Exercise prompt:
Word for word, transcribe every line below.

Stored data:
# # # # # # #

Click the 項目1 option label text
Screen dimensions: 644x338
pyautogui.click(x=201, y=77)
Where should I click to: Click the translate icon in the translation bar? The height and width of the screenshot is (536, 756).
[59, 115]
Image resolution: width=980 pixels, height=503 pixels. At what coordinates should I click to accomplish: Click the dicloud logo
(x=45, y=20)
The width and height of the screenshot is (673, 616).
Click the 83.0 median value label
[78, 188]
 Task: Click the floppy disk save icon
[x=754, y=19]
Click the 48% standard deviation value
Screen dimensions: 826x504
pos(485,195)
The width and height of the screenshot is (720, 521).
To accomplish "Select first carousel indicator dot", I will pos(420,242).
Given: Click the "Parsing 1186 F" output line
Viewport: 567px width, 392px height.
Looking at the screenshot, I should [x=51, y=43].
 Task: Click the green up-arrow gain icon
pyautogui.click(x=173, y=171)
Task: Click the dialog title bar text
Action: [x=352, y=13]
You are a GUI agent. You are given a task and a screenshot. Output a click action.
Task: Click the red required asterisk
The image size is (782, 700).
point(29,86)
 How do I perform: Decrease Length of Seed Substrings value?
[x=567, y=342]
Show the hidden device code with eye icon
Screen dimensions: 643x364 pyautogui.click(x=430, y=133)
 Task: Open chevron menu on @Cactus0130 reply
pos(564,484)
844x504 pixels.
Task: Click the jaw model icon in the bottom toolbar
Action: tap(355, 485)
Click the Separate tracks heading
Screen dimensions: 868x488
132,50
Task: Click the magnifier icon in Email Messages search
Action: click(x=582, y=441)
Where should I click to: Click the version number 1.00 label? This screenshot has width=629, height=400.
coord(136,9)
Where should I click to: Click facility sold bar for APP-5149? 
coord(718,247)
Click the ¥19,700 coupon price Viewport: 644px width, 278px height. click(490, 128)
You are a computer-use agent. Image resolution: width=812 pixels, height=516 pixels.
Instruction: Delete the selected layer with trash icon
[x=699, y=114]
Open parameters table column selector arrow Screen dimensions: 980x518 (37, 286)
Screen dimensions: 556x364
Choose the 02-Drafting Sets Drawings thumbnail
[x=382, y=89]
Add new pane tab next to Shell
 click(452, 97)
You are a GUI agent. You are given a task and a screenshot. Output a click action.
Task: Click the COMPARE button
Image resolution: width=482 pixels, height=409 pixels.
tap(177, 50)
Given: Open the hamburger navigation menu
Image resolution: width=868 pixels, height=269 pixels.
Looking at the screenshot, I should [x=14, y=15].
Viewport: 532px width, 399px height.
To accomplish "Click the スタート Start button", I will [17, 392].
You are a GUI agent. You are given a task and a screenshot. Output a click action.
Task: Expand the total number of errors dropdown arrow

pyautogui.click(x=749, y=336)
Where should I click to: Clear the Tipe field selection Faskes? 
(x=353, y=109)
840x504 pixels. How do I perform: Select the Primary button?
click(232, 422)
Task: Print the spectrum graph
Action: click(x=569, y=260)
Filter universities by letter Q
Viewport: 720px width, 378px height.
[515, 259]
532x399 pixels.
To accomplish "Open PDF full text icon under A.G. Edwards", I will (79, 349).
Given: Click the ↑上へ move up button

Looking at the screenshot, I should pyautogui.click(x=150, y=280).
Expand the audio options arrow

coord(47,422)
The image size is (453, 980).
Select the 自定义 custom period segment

# # # # # # #

Answer below:
Click the 項目1 option label text
Screen dimensions: 644x338
pyautogui.click(x=201, y=77)
Where should I click to: Click the translate icon in the translation bar? The height and width of the screenshot is (536, 756).
[59, 115]
Image resolution: width=980 pixels, height=503 pixels. At what coordinates should I click to accomplish: Click the dicloud logo
(x=45, y=20)
The width and height of the screenshot is (673, 616).
Click the 83.0 median value label
[78, 188]
 Task: Click the floppy disk save icon
[x=754, y=19]
Click the 48% standard deviation value
Screen dimensions: 826x504
pos(485,195)
The width and height of the screenshot is (720, 521).
To accomplish "Select first carousel indicator dot", I will pos(420,242).
Given: Click the "Parsing 1186 F" output line
Viewport: 567px width, 392px height.
Looking at the screenshot, I should [x=51, y=43].
 Task: Click the green up-arrow gain icon
pyautogui.click(x=173, y=171)
Task: Click the dialog title bar text
Action: [x=352, y=13]
You are a GUI agent. You are given a task and a screenshot. Output a click action.
Task: Click the red required asterisk
The image size is (782, 700).
point(29,86)
 How do I perform: Decrease Length of Seed Substrings value?
[x=567, y=342]
Show the hidden device code with eye icon
Screen dimensions: 643x364 pyautogui.click(x=430, y=133)
 Task: Open chevron menu on @Cactus0130 reply
pos(564,484)
844x504 pixels.
Task: Click the jaw model icon in the bottom toolbar
Action: tap(355, 485)
Click the Separate tracks heading
Screen dimensions: 868x488
132,50
Task: Click the magnifier icon in Email Messages search
Action: click(x=582, y=441)
Where should I click to: Click the version number 1.00 label? This screenshot has width=629, height=400.
coord(136,9)
Where should I click to: Click facility sold bar for APP-5149? 
coord(718,247)
Click the ¥19,700 coupon price Viewport: 644px width, 278px height. click(490, 128)
You are a computer-use agent. Image resolution: width=812 pixels, height=516 pixels.
Instruction: Delete the selected layer with trash icon
[x=699, y=114]
Open parameters table column selector arrow Screen dimensions: 980x518 (37, 286)
Screen dimensions: 556x364
Choose the 02-Drafting Sets Drawings thumbnail
[x=382, y=89]
Add new pane tab next to Shell
 click(452, 97)
You are a GUI agent. You are given a task and a screenshot. Output a click action.
Task: Click the COMPARE button
Image resolution: width=482 pixels, height=409 pixels.
tap(177, 50)
Given: Open the hamburger navigation menu
Image resolution: width=868 pixels, height=269 pixels.
Looking at the screenshot, I should [x=14, y=15].
Viewport: 532px width, 399px height.
To accomplish "Click the スタート Start button", I will [17, 392].
You are a GUI agent. You are given a task and a screenshot. Output a click action.
Task: Expand the total number of errors dropdown arrow

pyautogui.click(x=749, y=336)
Where should I click to: Clear the Tipe field selection Faskes? 
(x=353, y=109)
840x504 pixels. How do I perform: Select the Primary button?
click(232, 422)
Task: Print the spectrum graph
Action: click(x=569, y=260)
Filter universities by letter Q
Viewport: 720px width, 378px height.
[515, 259]
532x399 pixels.
To accomplish "Open PDF full text icon under A.G. Edwards", I will (79, 349).
Given: Click the ↑上へ move up button

Looking at the screenshot, I should pyautogui.click(x=150, y=280).
Expand the audio options arrow

coord(47,422)
The image size is (453, 980).
Select the 自定义 custom period segment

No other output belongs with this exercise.